Given task:
Print the lines from the one containing "At what coordinates should I click to accomplish: Click the info" through the one containing "point(50,48)", inclusive, reproducing each without change.
--- START Records shown ---
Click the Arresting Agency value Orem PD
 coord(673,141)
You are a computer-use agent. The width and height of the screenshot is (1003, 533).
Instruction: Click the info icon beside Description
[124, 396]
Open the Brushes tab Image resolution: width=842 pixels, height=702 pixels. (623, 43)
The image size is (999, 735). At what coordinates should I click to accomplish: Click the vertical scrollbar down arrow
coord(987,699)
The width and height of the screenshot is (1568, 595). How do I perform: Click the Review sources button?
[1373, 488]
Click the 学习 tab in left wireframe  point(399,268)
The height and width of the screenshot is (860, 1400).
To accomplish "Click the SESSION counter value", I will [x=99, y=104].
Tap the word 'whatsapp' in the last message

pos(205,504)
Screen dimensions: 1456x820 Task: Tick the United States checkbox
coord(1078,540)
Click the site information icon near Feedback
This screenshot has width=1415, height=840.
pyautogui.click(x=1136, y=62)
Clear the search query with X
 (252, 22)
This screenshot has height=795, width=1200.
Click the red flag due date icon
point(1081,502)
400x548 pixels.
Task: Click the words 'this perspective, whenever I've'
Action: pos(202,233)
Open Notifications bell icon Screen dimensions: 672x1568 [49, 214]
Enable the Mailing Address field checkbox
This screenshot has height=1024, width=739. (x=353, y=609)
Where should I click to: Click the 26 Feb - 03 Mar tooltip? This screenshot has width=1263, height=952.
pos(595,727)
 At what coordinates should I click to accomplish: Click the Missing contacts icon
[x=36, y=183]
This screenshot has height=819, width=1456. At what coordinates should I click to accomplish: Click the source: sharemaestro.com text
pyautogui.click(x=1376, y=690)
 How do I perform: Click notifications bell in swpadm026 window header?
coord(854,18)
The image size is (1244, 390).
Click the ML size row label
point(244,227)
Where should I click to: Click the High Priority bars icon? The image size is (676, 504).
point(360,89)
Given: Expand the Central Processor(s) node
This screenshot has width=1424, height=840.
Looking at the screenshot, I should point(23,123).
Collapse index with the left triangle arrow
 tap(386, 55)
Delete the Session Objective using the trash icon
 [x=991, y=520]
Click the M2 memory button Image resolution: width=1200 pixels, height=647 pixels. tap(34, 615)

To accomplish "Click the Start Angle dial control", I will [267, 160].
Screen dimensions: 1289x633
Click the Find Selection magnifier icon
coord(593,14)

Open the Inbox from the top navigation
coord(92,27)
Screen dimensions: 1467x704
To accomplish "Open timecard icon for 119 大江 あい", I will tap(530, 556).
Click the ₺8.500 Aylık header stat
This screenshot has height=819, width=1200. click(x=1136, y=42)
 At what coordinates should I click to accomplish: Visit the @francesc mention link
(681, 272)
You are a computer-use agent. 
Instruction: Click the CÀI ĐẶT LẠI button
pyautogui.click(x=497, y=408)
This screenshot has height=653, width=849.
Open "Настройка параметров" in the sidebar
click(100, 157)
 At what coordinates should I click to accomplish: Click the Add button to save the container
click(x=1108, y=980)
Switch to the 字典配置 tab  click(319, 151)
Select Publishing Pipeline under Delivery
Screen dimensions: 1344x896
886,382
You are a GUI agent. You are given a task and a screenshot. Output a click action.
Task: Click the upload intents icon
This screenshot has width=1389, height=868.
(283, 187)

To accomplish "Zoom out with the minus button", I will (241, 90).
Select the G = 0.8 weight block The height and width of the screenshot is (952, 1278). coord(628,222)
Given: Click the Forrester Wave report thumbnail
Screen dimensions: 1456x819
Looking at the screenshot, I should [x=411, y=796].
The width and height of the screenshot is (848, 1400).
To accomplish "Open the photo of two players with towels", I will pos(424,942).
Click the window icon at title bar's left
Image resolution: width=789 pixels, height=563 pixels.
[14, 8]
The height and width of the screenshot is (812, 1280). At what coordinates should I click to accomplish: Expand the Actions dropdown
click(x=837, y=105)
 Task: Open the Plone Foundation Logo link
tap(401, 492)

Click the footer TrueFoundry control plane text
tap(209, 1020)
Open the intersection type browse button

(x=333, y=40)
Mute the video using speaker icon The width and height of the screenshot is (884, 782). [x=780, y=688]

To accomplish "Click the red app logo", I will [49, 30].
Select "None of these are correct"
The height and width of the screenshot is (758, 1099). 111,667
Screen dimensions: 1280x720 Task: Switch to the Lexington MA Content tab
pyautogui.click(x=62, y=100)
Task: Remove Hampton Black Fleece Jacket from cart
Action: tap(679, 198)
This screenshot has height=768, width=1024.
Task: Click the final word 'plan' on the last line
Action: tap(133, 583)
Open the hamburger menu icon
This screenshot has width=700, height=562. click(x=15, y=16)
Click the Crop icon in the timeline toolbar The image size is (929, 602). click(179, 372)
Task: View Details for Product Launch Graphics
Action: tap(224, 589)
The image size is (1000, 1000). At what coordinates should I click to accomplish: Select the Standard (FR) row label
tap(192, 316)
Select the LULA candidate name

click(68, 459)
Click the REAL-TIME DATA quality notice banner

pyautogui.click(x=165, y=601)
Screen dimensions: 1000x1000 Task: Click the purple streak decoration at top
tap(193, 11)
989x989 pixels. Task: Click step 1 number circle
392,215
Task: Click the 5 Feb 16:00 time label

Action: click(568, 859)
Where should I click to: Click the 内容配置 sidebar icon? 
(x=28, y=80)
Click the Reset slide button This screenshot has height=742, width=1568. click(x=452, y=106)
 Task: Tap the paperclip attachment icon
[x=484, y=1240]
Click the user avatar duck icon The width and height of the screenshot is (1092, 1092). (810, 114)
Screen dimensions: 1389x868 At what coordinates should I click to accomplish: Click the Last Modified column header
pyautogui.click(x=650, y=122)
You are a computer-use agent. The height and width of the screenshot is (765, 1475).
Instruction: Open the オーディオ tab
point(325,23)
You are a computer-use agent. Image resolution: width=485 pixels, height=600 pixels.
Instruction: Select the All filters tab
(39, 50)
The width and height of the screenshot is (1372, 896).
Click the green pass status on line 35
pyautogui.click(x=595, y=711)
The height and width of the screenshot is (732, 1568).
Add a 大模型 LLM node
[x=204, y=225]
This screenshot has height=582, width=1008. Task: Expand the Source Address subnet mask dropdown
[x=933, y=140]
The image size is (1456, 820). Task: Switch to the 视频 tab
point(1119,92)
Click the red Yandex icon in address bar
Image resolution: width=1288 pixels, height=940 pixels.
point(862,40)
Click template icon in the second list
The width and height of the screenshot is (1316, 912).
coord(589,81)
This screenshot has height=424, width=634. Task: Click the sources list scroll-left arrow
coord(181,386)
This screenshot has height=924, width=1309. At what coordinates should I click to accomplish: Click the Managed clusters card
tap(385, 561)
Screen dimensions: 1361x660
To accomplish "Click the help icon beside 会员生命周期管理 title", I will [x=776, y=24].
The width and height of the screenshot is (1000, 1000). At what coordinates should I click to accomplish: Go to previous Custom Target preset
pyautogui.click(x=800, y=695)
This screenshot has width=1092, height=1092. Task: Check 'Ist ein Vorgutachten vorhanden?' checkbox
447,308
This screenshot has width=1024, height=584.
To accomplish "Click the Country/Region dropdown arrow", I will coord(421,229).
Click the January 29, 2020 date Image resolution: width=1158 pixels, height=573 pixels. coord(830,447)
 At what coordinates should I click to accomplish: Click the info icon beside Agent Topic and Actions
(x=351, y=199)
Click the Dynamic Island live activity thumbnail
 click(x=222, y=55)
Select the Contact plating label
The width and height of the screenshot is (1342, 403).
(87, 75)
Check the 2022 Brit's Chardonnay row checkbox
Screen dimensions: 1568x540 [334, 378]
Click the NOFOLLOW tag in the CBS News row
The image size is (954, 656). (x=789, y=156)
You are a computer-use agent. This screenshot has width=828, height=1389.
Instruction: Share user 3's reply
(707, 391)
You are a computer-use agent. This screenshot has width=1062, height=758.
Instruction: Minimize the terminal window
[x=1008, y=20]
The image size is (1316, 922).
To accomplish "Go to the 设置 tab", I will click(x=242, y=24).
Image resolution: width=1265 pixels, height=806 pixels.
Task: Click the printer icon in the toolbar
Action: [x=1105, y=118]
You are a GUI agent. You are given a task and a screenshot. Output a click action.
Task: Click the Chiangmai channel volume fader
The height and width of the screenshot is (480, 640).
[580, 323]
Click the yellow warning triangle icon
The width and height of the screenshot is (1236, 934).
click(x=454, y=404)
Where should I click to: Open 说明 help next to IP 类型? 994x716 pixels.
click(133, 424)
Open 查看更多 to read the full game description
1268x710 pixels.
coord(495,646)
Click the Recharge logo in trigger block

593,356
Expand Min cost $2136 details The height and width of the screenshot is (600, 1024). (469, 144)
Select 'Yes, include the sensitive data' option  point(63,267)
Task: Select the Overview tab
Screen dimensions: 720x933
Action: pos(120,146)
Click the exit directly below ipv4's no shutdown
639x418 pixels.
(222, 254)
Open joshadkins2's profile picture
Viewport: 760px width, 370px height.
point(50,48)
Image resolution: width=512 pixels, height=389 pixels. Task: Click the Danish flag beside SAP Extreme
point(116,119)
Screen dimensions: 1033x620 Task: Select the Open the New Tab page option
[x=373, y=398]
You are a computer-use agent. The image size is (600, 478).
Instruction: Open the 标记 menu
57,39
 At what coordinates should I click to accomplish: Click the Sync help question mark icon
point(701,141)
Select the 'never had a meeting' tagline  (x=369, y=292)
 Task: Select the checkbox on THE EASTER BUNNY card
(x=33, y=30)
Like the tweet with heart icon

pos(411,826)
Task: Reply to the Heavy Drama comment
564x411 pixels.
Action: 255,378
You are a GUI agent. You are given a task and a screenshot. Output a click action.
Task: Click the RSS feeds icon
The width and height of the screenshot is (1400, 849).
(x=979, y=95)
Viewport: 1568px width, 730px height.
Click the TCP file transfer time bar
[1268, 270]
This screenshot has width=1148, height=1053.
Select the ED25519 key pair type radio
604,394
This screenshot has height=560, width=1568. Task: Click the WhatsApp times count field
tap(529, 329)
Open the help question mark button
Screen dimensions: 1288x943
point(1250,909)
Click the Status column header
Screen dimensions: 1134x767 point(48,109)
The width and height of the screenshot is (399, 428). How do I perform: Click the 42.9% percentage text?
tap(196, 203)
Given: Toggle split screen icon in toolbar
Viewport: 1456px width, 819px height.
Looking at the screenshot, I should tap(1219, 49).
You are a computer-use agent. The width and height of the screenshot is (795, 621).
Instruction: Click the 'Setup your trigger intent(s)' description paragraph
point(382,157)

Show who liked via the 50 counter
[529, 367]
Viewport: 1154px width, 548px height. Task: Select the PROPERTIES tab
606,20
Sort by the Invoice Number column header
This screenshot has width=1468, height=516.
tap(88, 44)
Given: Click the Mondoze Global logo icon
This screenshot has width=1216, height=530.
--- END Records shown ---
Output for this task:
 At what coordinates should I click to accomplish: Click the info icon beside Agent Topic and Actions
(x=351, y=199)
Click the Dynamic Island live activity thumbnail
 click(x=222, y=55)
Select the Contact plating label
The width and height of the screenshot is (1342, 403).
(87, 75)
Check the 2022 Brit's Chardonnay row checkbox
Screen dimensions: 1568x540 [334, 378]
Click the NOFOLLOW tag in the CBS News row
The image size is (954, 656). (x=789, y=156)
You are a computer-use agent. This screenshot has width=828, height=1389.
Instruction: Share user 3's reply
(707, 391)
You are a computer-use agent. This screenshot has width=1062, height=758.
Instruction: Minimize the terminal window
[x=1008, y=20]
The image size is (1316, 922).
To accomplish "Go to the 设置 tab", I will click(x=242, y=24).
Image resolution: width=1265 pixels, height=806 pixels.
Task: Click the printer icon in the toolbar
Action: [x=1105, y=118]
You are a GUI agent. You are given a task and a screenshot. Output a click action.
Task: Click the Chiangmai channel volume fader
The height and width of the screenshot is (480, 640).
[580, 323]
Click the yellow warning triangle icon
The width and height of the screenshot is (1236, 934).
click(x=454, y=404)
Where should I click to: Open 说明 help next to IP 类型? 994x716 pixels.
click(133, 424)
Open 查看更多 to read the full game description
1268x710 pixels.
coord(495,646)
Click the Recharge logo in trigger block

593,356
Expand Min cost $2136 details The height and width of the screenshot is (600, 1024). (469, 144)
Select 'Yes, include the sensitive data' option  point(63,267)
Task: Select the Overview tab
Screen dimensions: 720x933
Action: pos(120,146)
Click the exit directly below ipv4's no shutdown
639x418 pixels.
(222, 254)
Open joshadkins2's profile picture
Viewport: 760px width, 370px height.
point(50,48)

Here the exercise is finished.